> **What you will do**
Omit every picture while you reproduce the entries that follow word for word.
Information provided Block Start
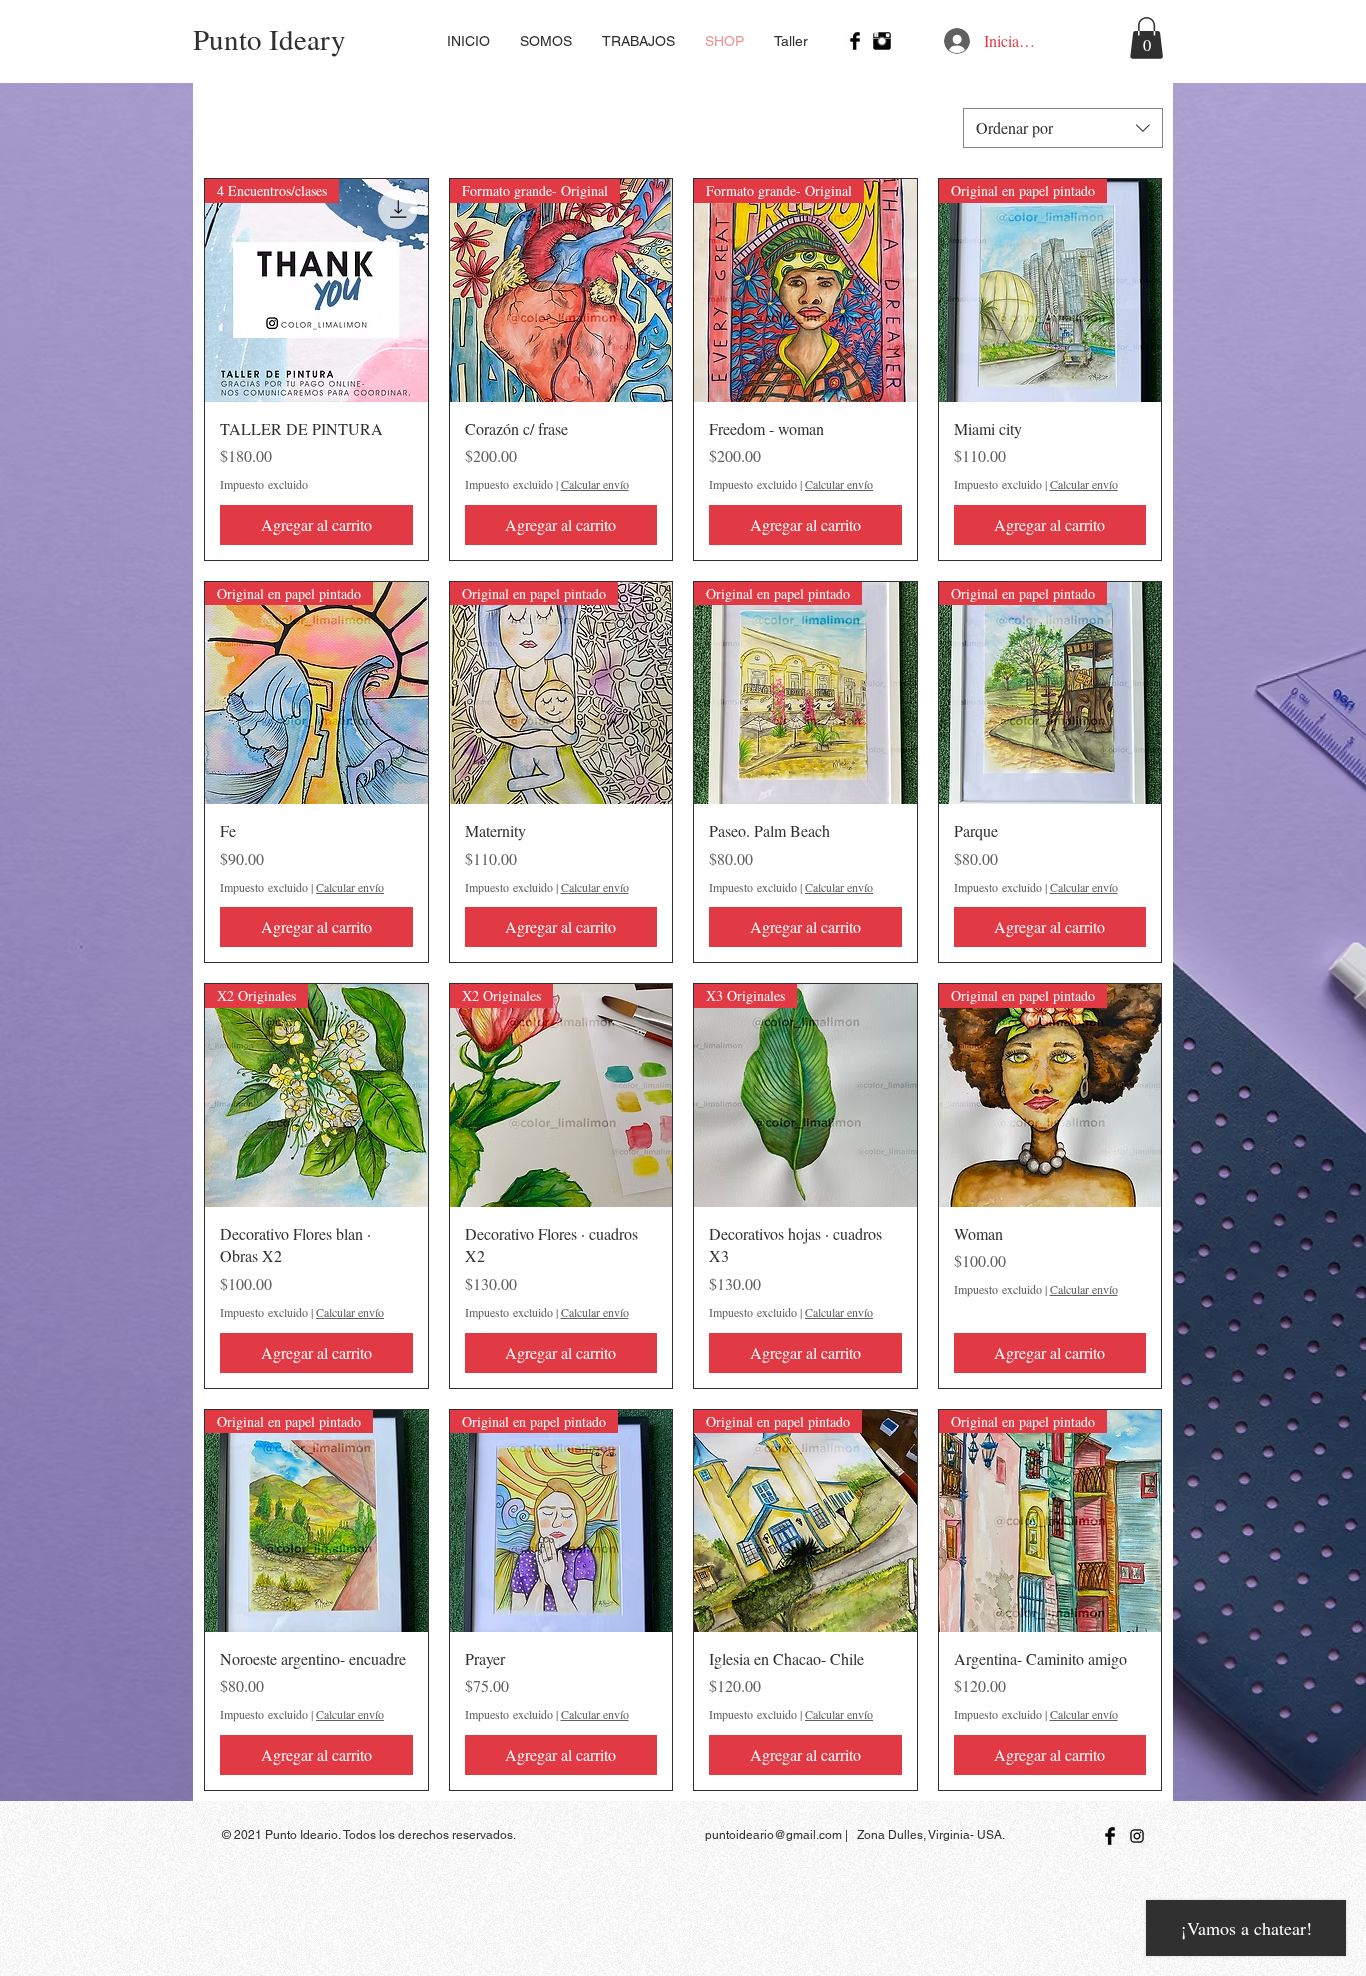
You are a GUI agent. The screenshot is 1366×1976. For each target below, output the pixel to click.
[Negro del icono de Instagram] (1137, 1836)
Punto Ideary (269, 38)
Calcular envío (595, 484)
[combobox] (1063, 128)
Information provided Block End
> **Exercise output**
You are a GUI agent. The screenshot is 1366×1976. For each target below, output the pixel to click.
[Negro del icono de Instagram] (1137, 1836)
Punto Ideary (269, 38)
Calcular envío (595, 484)
[combobox] (1063, 128)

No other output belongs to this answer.